Monsieur le président du SFPQ,
Cher Christian,

Je vous remercie de votre aimable invitation à contribuer aux prochains États généraux de la fonction publique. Aussi je vous félicite pour cette initiative importante qui est tout à l’honneur de votre organisation.

Introduction
Fondé en 1972, le Mouvement Québec français (MQF) est excessivement fier de compter parmi les alliés et partenaires de toujours du Syndicat de la fonction publique et parapublique du Québec (SFPQ). Il y a lieu de rappeler que votre syndicat figure comme l’un des piliers de la renaissance de notre mouvement en 2011. Un siège honorifique vous est d’ailleurs toujours réservé au sein de notre conseil d’administration. Cela n’a rien d’un hasard.

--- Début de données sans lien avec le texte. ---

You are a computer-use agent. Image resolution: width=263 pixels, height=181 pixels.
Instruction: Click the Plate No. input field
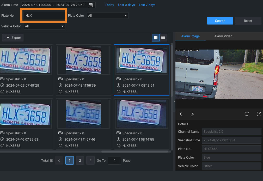44,16
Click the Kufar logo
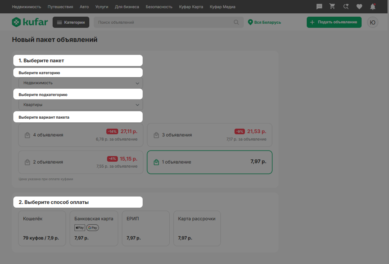 click(30, 22)
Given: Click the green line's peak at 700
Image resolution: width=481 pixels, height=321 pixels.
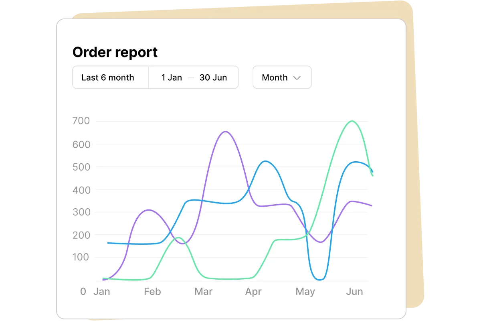Looking at the screenshot, I should tap(352, 121).
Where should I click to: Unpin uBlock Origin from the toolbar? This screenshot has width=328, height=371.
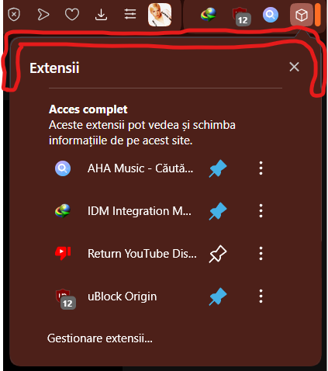point(218,296)
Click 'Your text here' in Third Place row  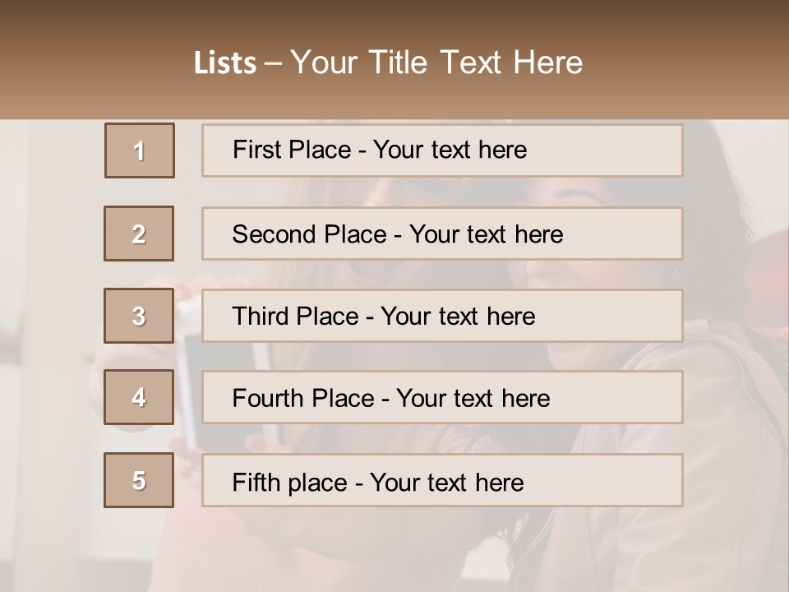pos(458,316)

Aux côtés de la FTQ, de la CSN, de la CSQ et de la FAE, le SFPQ fait également partie des membres fondateurs de la table de concertation « Partenaires pour un Québec français (PQF) », créée en 2012 sous l’impulsion de la SSJB et du nouveau MQF naissant. En pause depuis l’an dernier, cette vaste coalition syndicale et citoyenne, coordonnée par nos soins, aura joué un rôle clé dans l’avènement de la réforme de 2022. Voici d’ailleurs reproduite [cliquez ici] la plus récente version de la Plateforme des PQF, sous la forme de 54 recommandations dont le SFPQ est cosignataire.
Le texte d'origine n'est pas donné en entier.